You might be thinking that raising over 30 blocks worth of streets and sidewalks by a story or two sounds like an intimidatingly large project with a corresponding intimidatingly-sized bill – and you would be right: it took a very long time and was quite expensive.
But, dear reader, it happened. And according to my tour guide, Seattle’s street-lift was mainly financed by the city’s “sin tax” on liquor, gambling, and prostitution.
Poor decisions decades ago had led Seattle to the longstanding flooding issue and an immediate crisis in the form of a fire led to the complete devastation of the city, but also led to an opportunity to build a more adaptive city.
Climate change is causing Seattle and King County to confront new and intensifying natural challenges, including heat, flooding, sea level rise, wildfires, and smoke. And getting to zero fossil fuel emissions will take significant infrastructure investments. Fortunately, the County isn’t waiting for Seattle to burn down again before taking significant action in preparing for climate change.
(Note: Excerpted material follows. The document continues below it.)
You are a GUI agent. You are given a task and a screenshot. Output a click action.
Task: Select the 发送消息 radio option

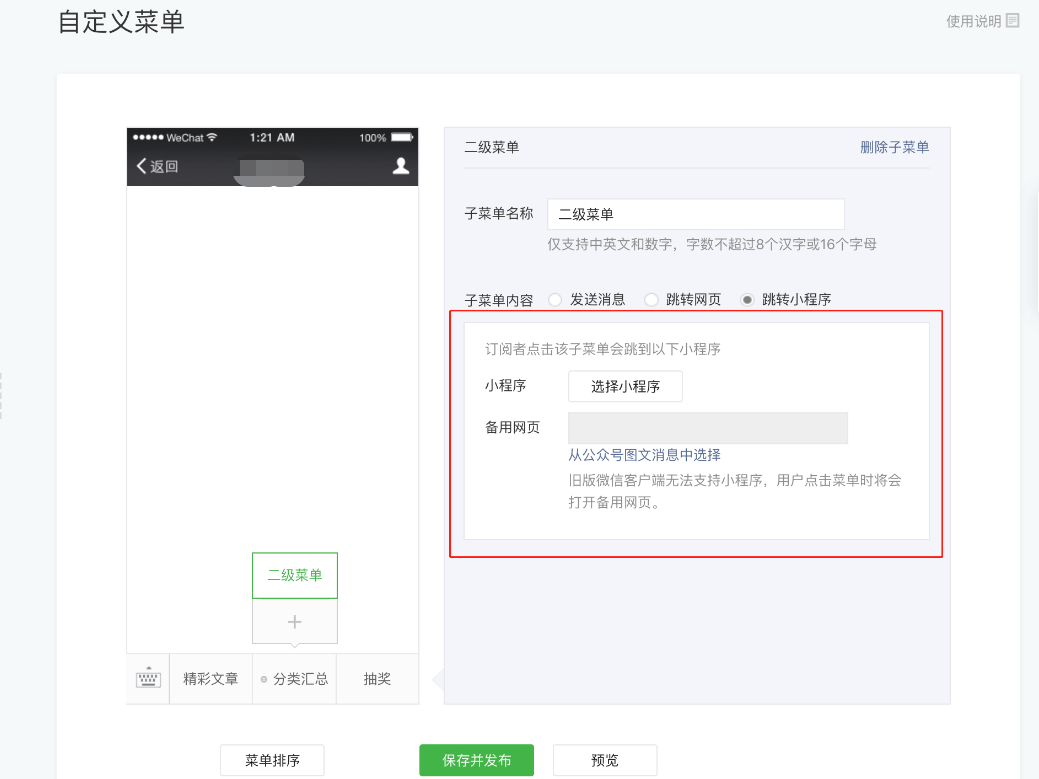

At the same time, it’s hard to feel like action is happening as widely and as quickly as it needs to – especially when we look beyond the boundaries of King County. It seems unavoidable that some cities around the US and the world will be devastated by natural phenomena, and then will have to be rebuilt.
One thing we can pull away from Seattle’s history is that these re/building projects won’t be easy, and they might be strange and surprising (underground sidewalks with purple skylights, anyone?), but they can be done – especially when they have funding behind them. We might have to take a page out of Vermont’s work on passing a bill that would make polluters pay for climate damages and pass a new “sin tax” aimed at fossil fuel companies.
So, while I have some reservations about holding up a colonial frontier town with a serious flooding problem that burned down to the ground as a shining example of progress, I greatly admire the work happening in the King County Executive Climate Office that is helping to stave off the next crisis, from releasing an Extreme Heat Mitigation Strategy this summer (with a shoutout in the New York Times) to getting a $50 million EPA Climate Pollution Reduction Grant to ensuring equity is a central focus to their work. I’m grateful to have been a part of the office this summer and look forward to seeing more excellent work come out of King County that can serve as a model for other cities responding to climate change.